Architectural fragment, Cashel, Co. Tipperary
Co. Tipperary |
Ritual/Ceremonial
Cashel is a town accustomed to grand gestures in stone, most of them visible from a considerable distance.
But tucked into the lower courses of the northeast boundary wall of St. John's graveyard is something far quieter: a small limestone fragment, roughly 38 centimetres by 16, carved with a scroll motif and mortared into the wall's internal face almost as an afterthought. It is the kind of thing that rewards a slow walk along the boundary rather than a glance from the gate.

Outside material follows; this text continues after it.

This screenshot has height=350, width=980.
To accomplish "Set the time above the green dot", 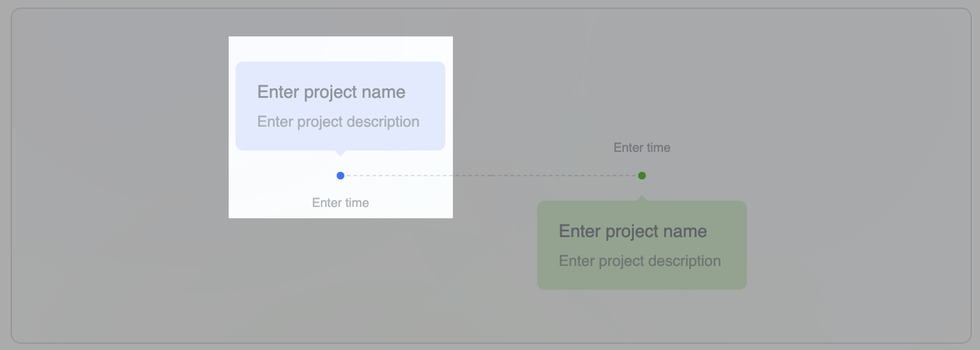I will pyautogui.click(x=642, y=148).
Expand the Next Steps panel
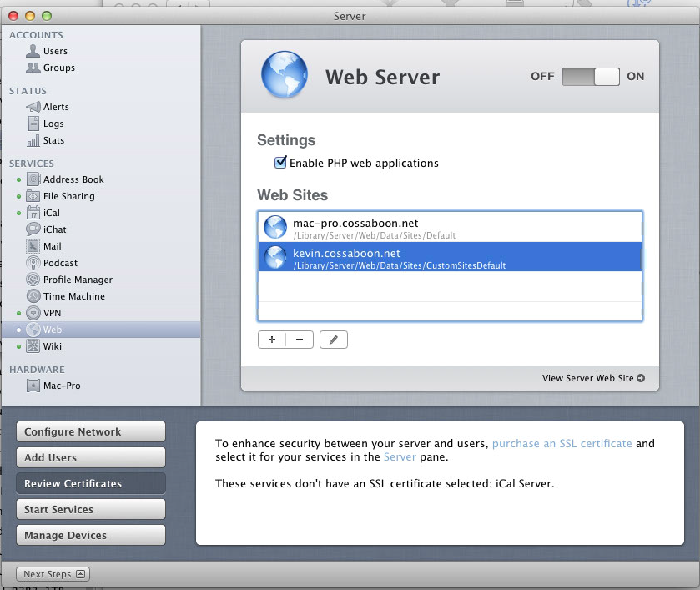This screenshot has height=590, width=700. point(52,573)
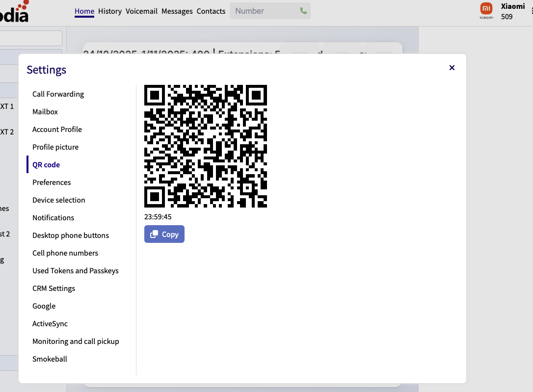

The fragment is thought to have come originally from a medieval church that once stood on the site now occupied by St. John's Church of Ireland Cathedral. Wall monuments, which were carved commemorative panels set into the interior walls of churches, were common features of medieval ecclesiastical buildings, and the scroll decoration on this piece is consistent with that tradition. At some point, the stone was displaced from its original context and reused as building material in the graveyard wall, a fate that was not uncommon for carved stonework when older structures were demolished, modified, or simply fell into ruin. The practice of incorporating earlier carved stones into later masonry is sometimes called spolia, and it has the odd effect of preserving fragments that might otherwise have been lost entirely, even if it removes them from their original meaning and setting.